DC Subway Rescue Video Shows Unidentified Heroes Saving A Man In A Wheelchair From Death


A Washington, D.C., subway rescue video is going viral because it shows two Good Samaritans risking their lives to save a man in a wheelchair who had fallen down onto the tracks.

In a related report by the Inquisitr, another nameless hero rescued a driver from a SUV that was left hanging over a cliff after a car crash in Idaho left the driver fazed. In Miami, a Colombian immigrant saved a police officer from a hail of gunfire by swerving his van into the line of fire in order to block the bullets.

Authorities say an unidentified 54-year-old man in an automated wheelchair rolled off the subway platform and onto the tracks at the U Street Metro station. The wheelchair landed on top of the man, leaving him stuck on top of the tracks. The D.C. subway rescue video show two brave bystanders leaping down onto the track in order to lift the man and his wheelchair back to safety.

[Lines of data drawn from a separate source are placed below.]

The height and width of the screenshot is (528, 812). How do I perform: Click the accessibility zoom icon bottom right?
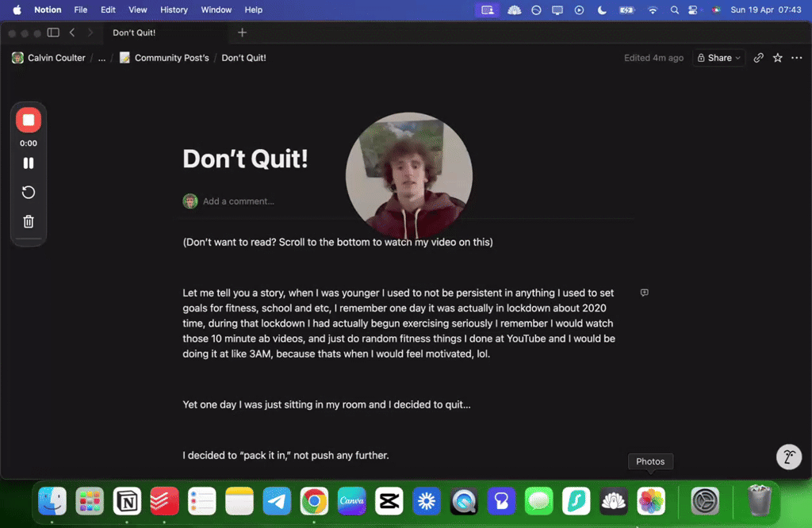[x=789, y=457]
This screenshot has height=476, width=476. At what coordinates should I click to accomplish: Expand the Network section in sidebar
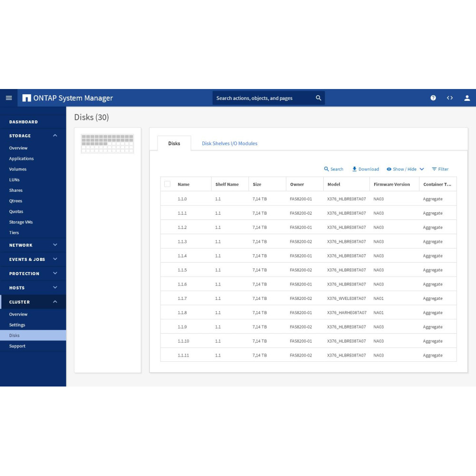click(55, 245)
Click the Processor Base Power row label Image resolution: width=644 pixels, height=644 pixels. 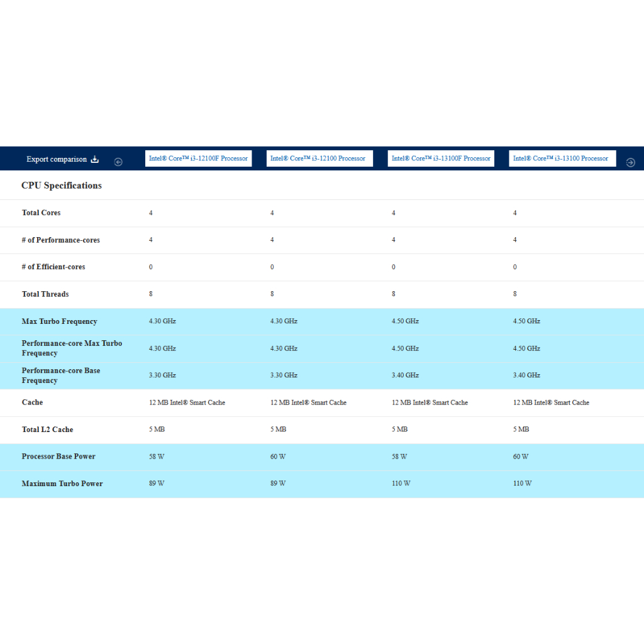pos(58,457)
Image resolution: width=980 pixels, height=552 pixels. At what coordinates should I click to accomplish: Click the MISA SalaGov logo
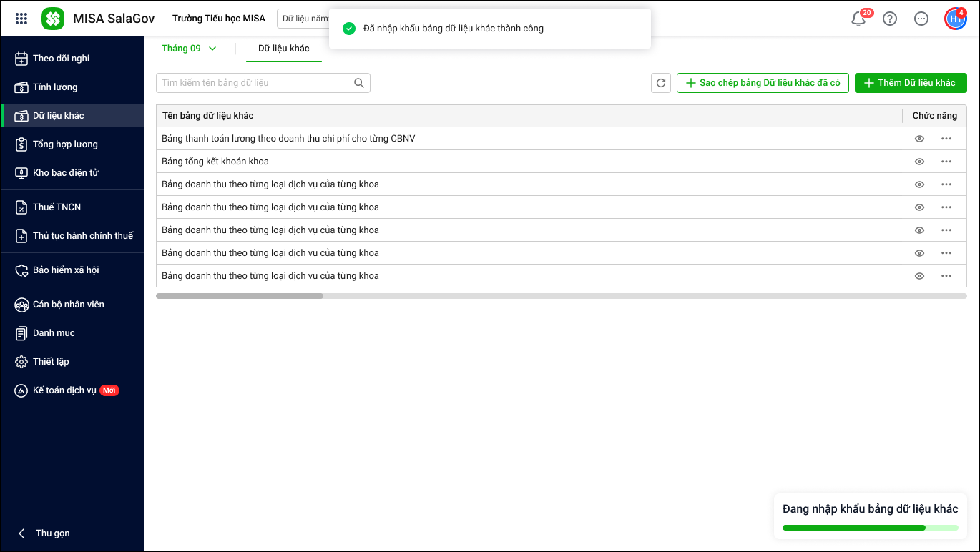(x=53, y=19)
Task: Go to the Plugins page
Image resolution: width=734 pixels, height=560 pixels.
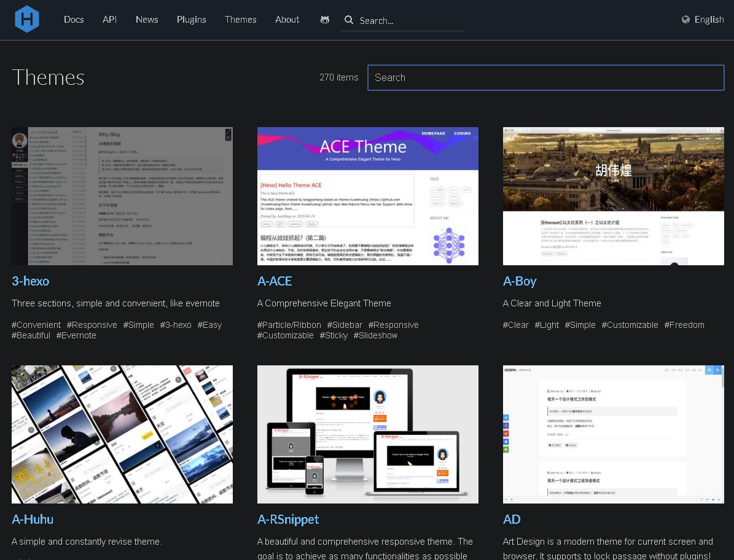Action: (x=191, y=20)
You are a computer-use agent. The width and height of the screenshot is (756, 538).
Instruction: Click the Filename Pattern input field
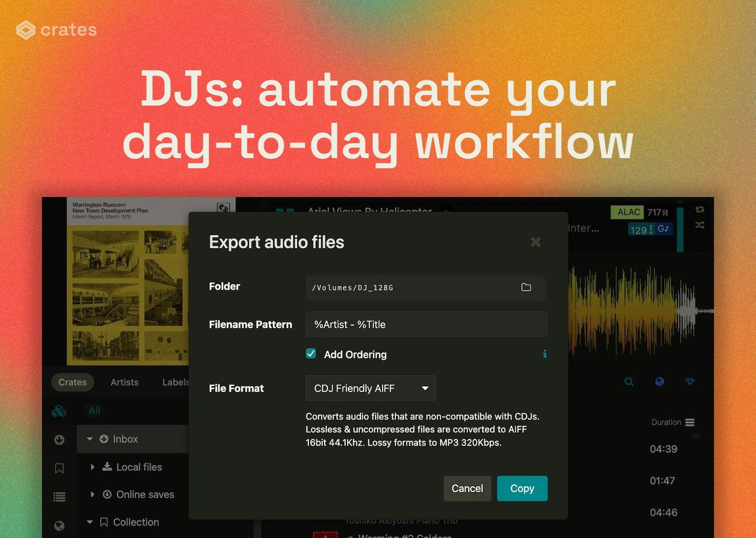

Metro spokesman Dan Stessel said the man who fell “was not in imminent danger of being struck by a train.” The nearest subway train was was three stops away, and apparently there was plenty of time to stop the trains, but the D.C. subway rescue happened so fast that train operators did not have to take any action.

That is not to say the D.C. subway rescue was not dangerous. The Metro spokesman notes the real danger was the subway’s third rail, which was active at the time of the rescue. According to ABC, Gene Russianoff of the Straphangers Campaign, a group that pushes for better train service, says the best way to survive falling in front of oncoming subway training is not try and get back on the platform immediately.

“If there is clearance in the trough (between tracks), people have survived that way. And there’s also, instead of trying to get back up on the platform, if you step a couple of steps to where the girders are, between the express track, the third rail has a cover on it, so you can step on it,” Gannon said. “When people are really smoked down there, it’s when you hit a running rail and the third rail at the same time. If you’re at the end of platform from not where the train is coming in, you run toward the tunnel, past where the train would normally stop. Even in an emergency, there are stairs at the end there where you can get up.”

As of this publishing, none of the individuals involved in the Washington, D.C., subway rescue have been identified. According to the Washington Post, the man in the wheelchair was taken to a hospital with a bloody mouth, but he had no other visible injuries.